Cilium Datapath Architecture — Inside a Cluster Without kube-proxy

Introduction
Where Cilium Sits — More Than a CNI
Dissecting the eBPF Datapath — A Packet on Its Journey
- Comparison with the iptables Path
How kube-proxy Replacement Works
- DSR and Maglev
The Identity-Based Security Model
Tunneling vs Native Routing
IPAM Modes
Installation and Upgrades in Practice
Verifying the kube-proxy Replacement
The Performance Angle — Why It Gets Faster
Troubleshooting Basics
Operational Cautions
Adoption Checklist
Closing
References

Introduction

In a traditional Kubernetes cluster, a single service request traverses thousands of iptables chains before reaching a pod. In a cluster with more than five thousand services, a single rule update can take seconds, and the kernel pays a near-linear lookup cost for every packet. Cilium replaces this path with eBPF programs and hash maps, processing packets with close to O(1) lookups regardless of how many services exist.

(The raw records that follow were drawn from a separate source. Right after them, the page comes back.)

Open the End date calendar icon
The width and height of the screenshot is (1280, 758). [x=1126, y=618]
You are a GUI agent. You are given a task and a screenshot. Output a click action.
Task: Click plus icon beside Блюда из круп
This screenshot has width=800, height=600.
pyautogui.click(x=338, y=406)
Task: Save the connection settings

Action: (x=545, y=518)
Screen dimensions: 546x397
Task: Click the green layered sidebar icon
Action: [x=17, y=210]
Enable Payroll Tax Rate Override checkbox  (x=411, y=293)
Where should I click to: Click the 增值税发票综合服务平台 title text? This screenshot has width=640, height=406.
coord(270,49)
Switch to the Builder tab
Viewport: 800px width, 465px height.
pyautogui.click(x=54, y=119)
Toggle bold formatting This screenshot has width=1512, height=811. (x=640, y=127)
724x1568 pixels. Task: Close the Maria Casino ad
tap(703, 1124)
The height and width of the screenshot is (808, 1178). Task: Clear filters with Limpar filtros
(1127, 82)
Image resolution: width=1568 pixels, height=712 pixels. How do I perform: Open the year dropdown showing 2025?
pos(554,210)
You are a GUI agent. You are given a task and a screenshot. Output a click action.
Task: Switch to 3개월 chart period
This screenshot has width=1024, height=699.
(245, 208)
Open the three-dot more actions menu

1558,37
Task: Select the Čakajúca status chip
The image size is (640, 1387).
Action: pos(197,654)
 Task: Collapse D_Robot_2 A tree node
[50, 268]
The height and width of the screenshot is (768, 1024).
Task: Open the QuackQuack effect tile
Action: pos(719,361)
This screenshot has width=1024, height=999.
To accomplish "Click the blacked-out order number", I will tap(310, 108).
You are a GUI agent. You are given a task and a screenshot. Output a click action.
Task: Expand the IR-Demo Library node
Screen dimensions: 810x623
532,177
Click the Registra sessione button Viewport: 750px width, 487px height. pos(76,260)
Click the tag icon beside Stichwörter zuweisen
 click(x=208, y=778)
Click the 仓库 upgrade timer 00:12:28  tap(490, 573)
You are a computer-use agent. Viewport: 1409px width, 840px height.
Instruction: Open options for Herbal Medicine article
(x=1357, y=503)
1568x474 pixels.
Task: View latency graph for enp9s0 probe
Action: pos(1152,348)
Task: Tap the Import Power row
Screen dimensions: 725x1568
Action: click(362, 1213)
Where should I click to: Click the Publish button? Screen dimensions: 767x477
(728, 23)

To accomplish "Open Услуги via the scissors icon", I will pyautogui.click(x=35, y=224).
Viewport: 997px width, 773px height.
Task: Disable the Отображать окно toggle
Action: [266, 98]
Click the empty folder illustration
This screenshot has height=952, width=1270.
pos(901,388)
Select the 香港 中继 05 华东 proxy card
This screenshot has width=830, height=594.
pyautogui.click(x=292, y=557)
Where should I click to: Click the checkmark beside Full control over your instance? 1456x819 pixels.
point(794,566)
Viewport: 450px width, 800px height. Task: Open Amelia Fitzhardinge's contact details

Cilium became a CNCF Graduated project in October 2023 and has since rapidly established itself as the standard CNI in the managed Kubernetes world. GKE Dataplane V2 is built on Cilium, AKS offers Azure CNI Powered by Cilium, and on EKS it has become common to install Cilium directly and remove kube-proxy entirely. In this article we dissect the eBPF datapath by following a packet on its journey, and cover everything an operator needs to know: kube-proxy replacement, the identity security model, routing modes, IPAM, installation, verification, and troubleshooting.

Where Cilium Sits — More Than a CNI

On the surface Cilium is a CNI plugin, but the territory it actually covers is much broader.

Area	Capability	What it replaces
Pod networking	IP allocation, pod-to-pod routing	Legacy CNIs (flannel, calico, etc.)
Service load balancing	ClusterIP, NodePort, LoadBalancer	kube-proxy
Network policy	L3/L4/L7 policy, DNS policy	NetworkPolicy plus a separate proxy
Observability	Flow visibility (Hubble)	Separate monitoring agents
Multi-cluster	ClusterMesh	Parts of a service mesh
Encryption	WireGuard, IPsec	Separate overlay solutions

The common foundation of all these capabilities is eBPF. eBPF lets you run verifier-approved programs at hook points inside the kernel without recompiling it or loading modules. From a networking standpoint, the important hooks are XDP (driver level) and tc (traffic control, the L2/L3 ingress and egress points).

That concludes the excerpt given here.